■ EXERCISE TASK A: In the column on state police, for about how long have deliberations been ongoing?
■ EXERCISE TASK B: Rewrite the part of the column on state police that begins at the words "According to him, deliberations" and stops after "count in Plateau.", with "petrol subsidy" in place of "fuel subsidy".

■ SELECTED TEXT:
— begin —

According to him, deliberations have been ongoing for about four months following a directive by President Bola Tinubu, and the amendment, in his words, “will come shortly.” I want to believe him. More than that, I want this one to actually happen because if there is a single structural reform that Nigeria needs more urgently than any other right now, state police is it. Not the removal of fuel subsidy. Not the floating of the naira. Those were necessary, and I have acknowledged them on this page. But none of those reforms put boots on the ground in Zamfara or reduced the body count in Plateau.

I have been advocating for state police on this page for years. Long before it became a fashionable talking point at Abuja consultative meetings, this column argued that you cannot fight a localised, community-level security crisis with a centralised, Abuja-controlled police force. The evidence has been building for a decade, and the picture is damning. The north west is being held hostage by bandits. The north central is bleeding from herder-farmer violence that has razed entire villages. The southeast has endured years of sit-at-home orders enforced through fear and assassination.

— end —

■ DATA EXTRACT:

— begin —

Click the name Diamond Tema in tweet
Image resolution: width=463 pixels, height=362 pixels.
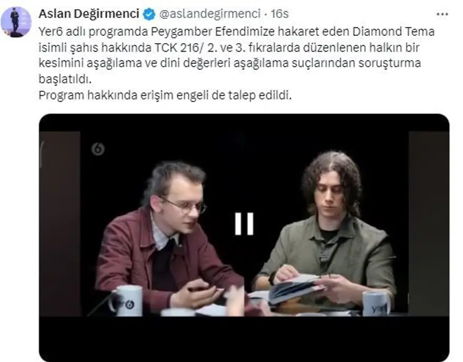pyautogui.click(x=394, y=32)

— end —

■ CORRECT OUTPUT A: About four months.

■ CORRECT OUTPUT B:
According to him, deliberations have been ongoing for about four months following a directive by President Bola Tinubu, and the amendment, in his words, “will come shortly.” I want to believe him. More than that, I want this one to actually happen because if there is a single structural reform that Nigeria needs more urgently than any other right now, state police is it. Not the removal of petrol subsidy. Not the floating of the naira. Those were necessary, and I have acknowledged them on this page. But none of those reforms put boots on the ground in Zamfara or reduced the body count in Plateau.